Nach dem Brand eines Lastwagens im Elbtunnel prüfen Fachleute, ob das Bauwerk geschädigt ist. Bahnstreik verschärft die Verkehrslage.

Othmarschen. Nach dem Lkw-Brand im stark befahrenen Hamburger Elbtunnel bleibt die betroffene vierte Röhre vorerst geschlossen. Fachleute sollen heute untersuchen, welche Schäden das Feuer in dem Autobahntunnel angerichtet hat, sagt Helma Krstanoski von der Stadtentwicklungsbehörde. Erste Reparaturarbeiten an Asphalt und Beton hätten begonnen. „Es muss genau erfasst werden, was eigentlich kaputt ist – etwa die Elektrik, der Asphalt, das Bauwerk an sich.“ Wie lange Prüfung und Reparatur dauern, sei bisher nicht abzusehen. Autofahrer müssen sich damit weiter auf massive Behinderungen einstellen.

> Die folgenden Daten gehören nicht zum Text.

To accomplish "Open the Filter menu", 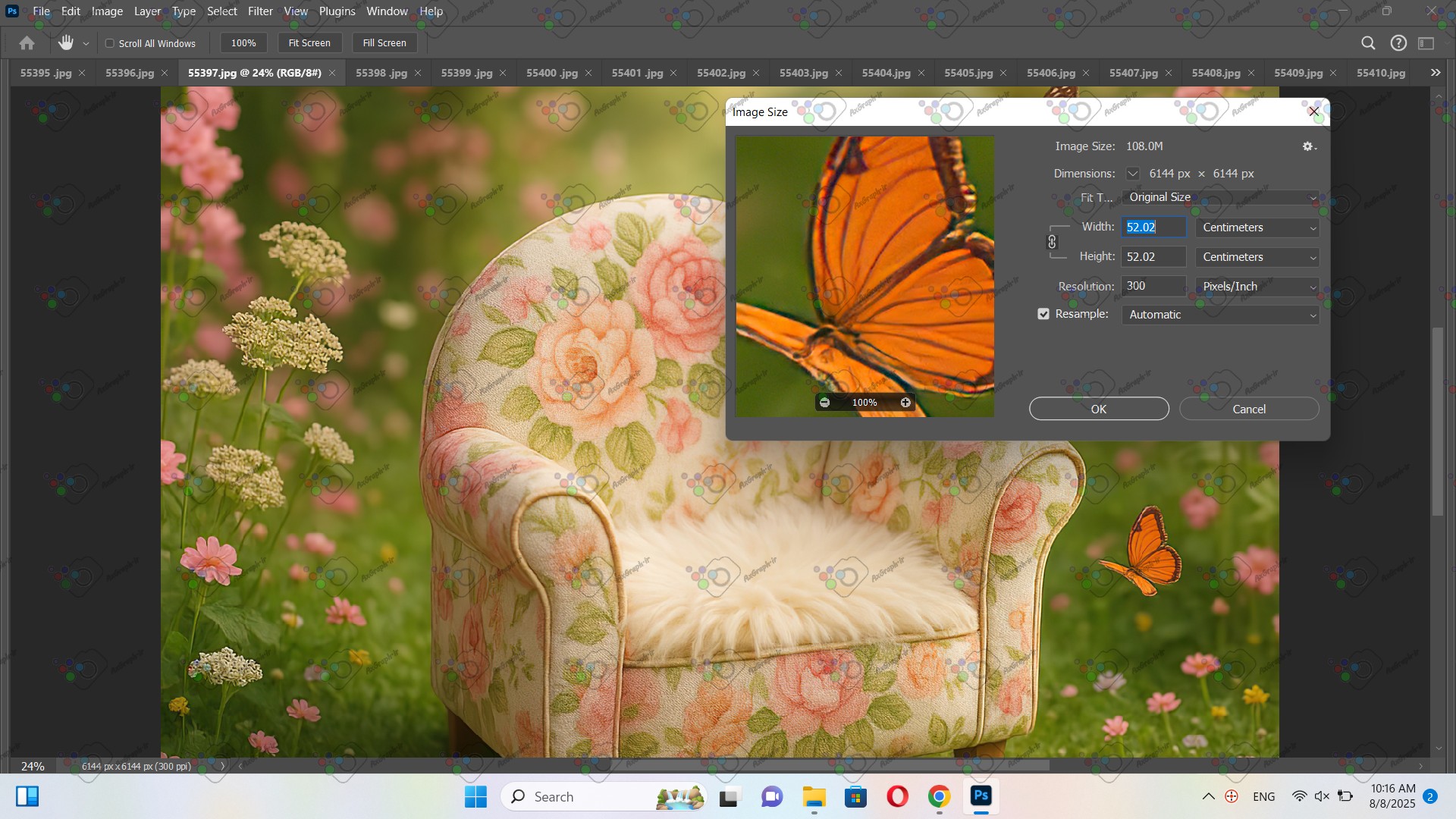I will 259,11.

Laut Polizei stockte der Verkehr auf der A 7 zeitweise auf zwölf Kilometern in Richtung Norden und in der Gegenrichtung auf sechs Kilometern. Auf der A1 geht es ab Maschen auf zehn Kilometern nur langsam voran. Auch auf der A 1 und anderen Einfallstraßen kam es am Morgen neuerlich zu schweren Verkehrsbehinderungen. Grund für die Staus hier war aber vor allem der Streik der Lokführer. Viele Pendler, die sonst mit Privatbahnen wie der AKN oder dem Metronom in die Innenstadt kommen, stiegen offenbar auf ihre Autos um. „Im Innenstadtbereich läuft es aber ganz gut“, sagte Polizeisprecher Andreas Schöpflin.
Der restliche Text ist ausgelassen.